◆ 文本摘录
◆ ◆ ◆
1.
小时候家里比较穷,家里一共11口人,挤在一个小三房的祖屋里,生活条件非常艰辛。那时,全家人的伙食,就靠着二姑妈掌勺。
二姑妈患有先天性心脏病,从小身体就比较瘦弱,不能做粗活。所以,当其他大人外出打工,她便留守在家,料理家务,张罗着全家人的一日三餐。
经过日子的锤炼,二姑妈的厨艺突飞猛进,烧得一手好菜,哪怕是一些普通简单的食材,一到她手上总能变出好多花样,味道十分可口。
记忆中,我最喜欢二姑妈亲手做的蛋炒饭。她的蛋炒饭用料很简单:隔夜饭、鸡蛋、酱油、猪油。其中鸡蛋是自家母鸡生的,酱油是家附近酱油厂出的,就连猪油也是用家养的土猪肉炸的。
我曾亲眼目睹二姑妈做蛋炒饭的步骤:首先,舀一小勺猪油放入热锅,接着倒入隔夜饭翻炒,待米饭一粒粒分开后,用铲子从锅中间扒拉一个空位,再加一小勺猪油,倒入事先搅匀的鸡蛋,继续翻炒,至饭粒裹着蛋液,最后加酱油着色提鲜,翻炒均匀至米饭变成金黄色出锅。
2.
二姑妈虽然个头不高,但手臂灵活有力,挥铲子的速度很快。每次她在厨房做蛋炒饭,宛若一位经验丰富的乐队指挥家。
只听见热油的“嘀啦啦”声、蛋液受热的“嗞嗞嗞”声、还有铲子碰到铁锅的“霍霍霍”声,各种声音此起彼伏,在她的指挥下,奏响香气扑鼻的音乐盛宴。
而我这个忠实的小观众,每次都早早地端好碗站在灶台旁边,眼巴巴盯着锅内,不停地咽口水。
小叔比我大七岁,是父亲唯一的弟弟,深受奶奶和几个姑姑的宠溺。我们有共同的喜好——吃蛋炒饭。
在那个资源贫乏年代,能吃到一碗香喷喷的蛋炒饭,在穷人家的小孩眼里,无亚于享受一顿美食。
3.
◆ ◆ ◆
◆ 所给材料
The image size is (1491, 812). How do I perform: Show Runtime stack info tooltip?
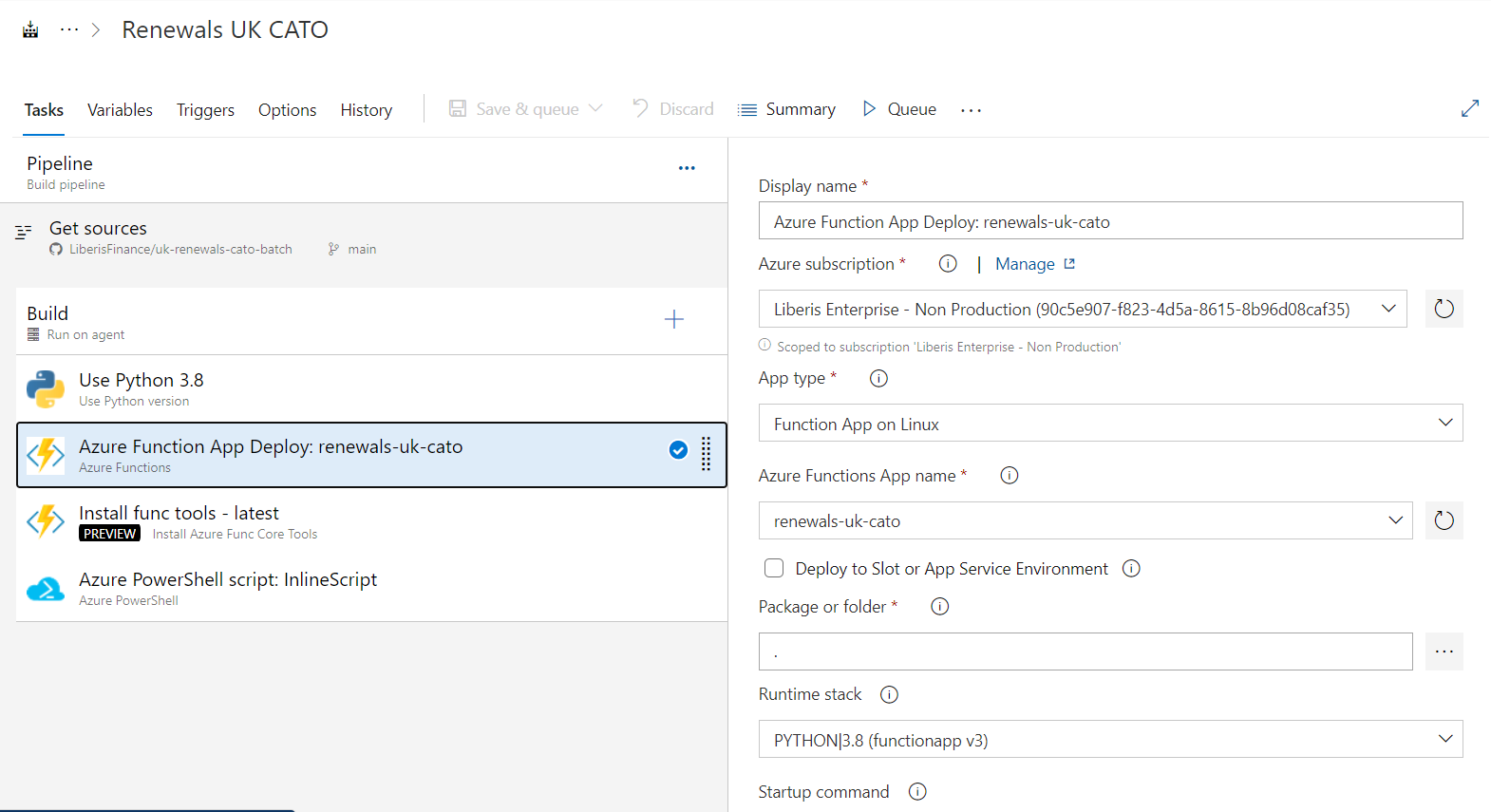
◆ ◆ ◆
◆ 任务要求
1 - 请列出这篇回忆二姑妈做蛋炒饭的文章中提到的蛋炒饭全部用料。
2 - 请照原文抄写这篇回忆二姑妈做蛋炒饭的文章中的一段,从含有“二姑妈患有先天性心脏病,从小”的地方开始,抄到“猪油也是用家养的土猪肉炸的。”为止。

◆ 参考答案
1 - 隔夜饭、鸡蛋、酱油、猪油

2 -
二姑妈患有先天性心脏病,从小身体就比较瘦弱,不能做粗活。所以,当其他大人外出打工,她便留守在家,料理家务,张罗着全家人的一日三餐。
经过日子的锤炼,二姑妈的厨艺突飞猛进,烧得一手好菜,哪怕是一些普通简单的食材,一到她手上总能变出好多花样,味道十分可口。
记忆中,我最喜欢二姑妈亲手做的蛋炒饭。她的蛋炒饭用料很简单:隔夜饭、鸡蛋、酱油、猪油。其中鸡蛋是自家母鸡生的,酱油是家附近酱油厂出的,就连猪油也是用家养的土猪肉炸的。